The Court's ruling today effectively renders our holding in Dowling a nullity in many circumstances. If a situation identical to that in Dowling arose after today's decision, a conscientious judge, attempting to apply the test enunciated by the Court, ante at 495 U. S. 510, 495 U. S. 521, would probably conclude that the witness' testimony was barred by the Double Jeopardy Clause. The record in Dowling indicated that the Government was offering the eyewitness testimony to establish the defendant's identity, "an essential element of an offense charged in [the subsequent] prosecution," ante at 495 U. S. 521, and that the testimony would likely "prove conduct that constitutes an offense for which the defendant has already been prosecuted." Ibid. See App. in Dowling v. United States, O.T. 1989, No. 88-6025, pp. 15-29. Under the Court's reasoning, the Government's attempt to introduce the eyewitness testimony would bar the second prosecution of Dowling for bank robbery. As a practical matter, this means that the same evidence ruled admissible in Dowling is barred by Grady.

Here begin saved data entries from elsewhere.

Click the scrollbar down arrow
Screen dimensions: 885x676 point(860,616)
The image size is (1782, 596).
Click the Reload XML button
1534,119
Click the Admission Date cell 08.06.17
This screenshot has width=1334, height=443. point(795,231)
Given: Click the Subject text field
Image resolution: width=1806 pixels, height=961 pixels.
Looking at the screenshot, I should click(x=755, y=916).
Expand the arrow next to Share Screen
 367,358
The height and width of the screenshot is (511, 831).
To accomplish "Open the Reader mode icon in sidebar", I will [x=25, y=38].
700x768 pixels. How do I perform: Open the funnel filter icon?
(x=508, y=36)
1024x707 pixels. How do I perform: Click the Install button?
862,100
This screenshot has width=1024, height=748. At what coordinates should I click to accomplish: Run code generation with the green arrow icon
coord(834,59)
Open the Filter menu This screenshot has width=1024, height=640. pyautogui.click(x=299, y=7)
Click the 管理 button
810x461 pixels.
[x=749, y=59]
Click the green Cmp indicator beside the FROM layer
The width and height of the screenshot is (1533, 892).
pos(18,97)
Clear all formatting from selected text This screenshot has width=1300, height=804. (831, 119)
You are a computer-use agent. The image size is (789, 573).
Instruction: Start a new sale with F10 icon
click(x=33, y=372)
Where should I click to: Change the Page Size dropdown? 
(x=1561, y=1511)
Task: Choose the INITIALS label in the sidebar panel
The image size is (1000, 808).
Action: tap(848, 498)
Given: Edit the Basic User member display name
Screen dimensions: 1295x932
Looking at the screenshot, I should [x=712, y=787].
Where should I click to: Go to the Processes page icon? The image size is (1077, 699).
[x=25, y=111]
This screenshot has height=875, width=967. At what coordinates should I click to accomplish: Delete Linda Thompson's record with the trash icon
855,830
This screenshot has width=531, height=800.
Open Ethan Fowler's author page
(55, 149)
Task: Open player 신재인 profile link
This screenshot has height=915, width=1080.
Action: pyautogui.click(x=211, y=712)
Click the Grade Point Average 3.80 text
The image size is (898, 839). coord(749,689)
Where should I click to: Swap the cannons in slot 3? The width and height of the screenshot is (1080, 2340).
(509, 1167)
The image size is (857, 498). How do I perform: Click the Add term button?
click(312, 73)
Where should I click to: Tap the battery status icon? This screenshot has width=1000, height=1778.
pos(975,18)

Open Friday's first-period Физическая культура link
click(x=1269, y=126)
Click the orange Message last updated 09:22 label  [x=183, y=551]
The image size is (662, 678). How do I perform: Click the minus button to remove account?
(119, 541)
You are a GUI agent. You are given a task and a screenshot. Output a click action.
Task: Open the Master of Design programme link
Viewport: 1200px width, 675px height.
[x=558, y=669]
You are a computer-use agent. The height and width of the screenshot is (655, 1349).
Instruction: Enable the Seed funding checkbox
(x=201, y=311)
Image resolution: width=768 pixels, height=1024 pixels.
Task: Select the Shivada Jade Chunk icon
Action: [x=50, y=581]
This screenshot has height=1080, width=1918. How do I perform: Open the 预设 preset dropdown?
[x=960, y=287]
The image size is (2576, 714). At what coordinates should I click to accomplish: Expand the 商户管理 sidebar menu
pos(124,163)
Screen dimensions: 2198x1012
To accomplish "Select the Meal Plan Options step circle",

The Court's decision is also inconsistent with Dowling's approach to longstanding rules of evidence. Although we declined in Dowling to adopt a reading of the Double Jeopardy Clause that would "exclude in all circumstances... relevant and probative evidence that is otherwise admissible" under Federal Rule of Evidence 404(b) and other Federal Rules of Evidence, 493 U.S. at 493 U. S. 348, the wide sweep of the Court's decision today casts doubt on the continued vitality of Rule 404(b), which makes evidence of "other crimes" admissible for proving "motive, opportunity, intent, preparation, plan, knowledge, identity, or absence of mistake or accident."
In my view, Dowling correctly delineated the scope of the Double Jeopardy Clause's protection. Accordingly, the inconsistency between our decision in Dowling and the Court's decision today leads me to reject the Court's expansive interpretation of the Clause. I respectfully dissent.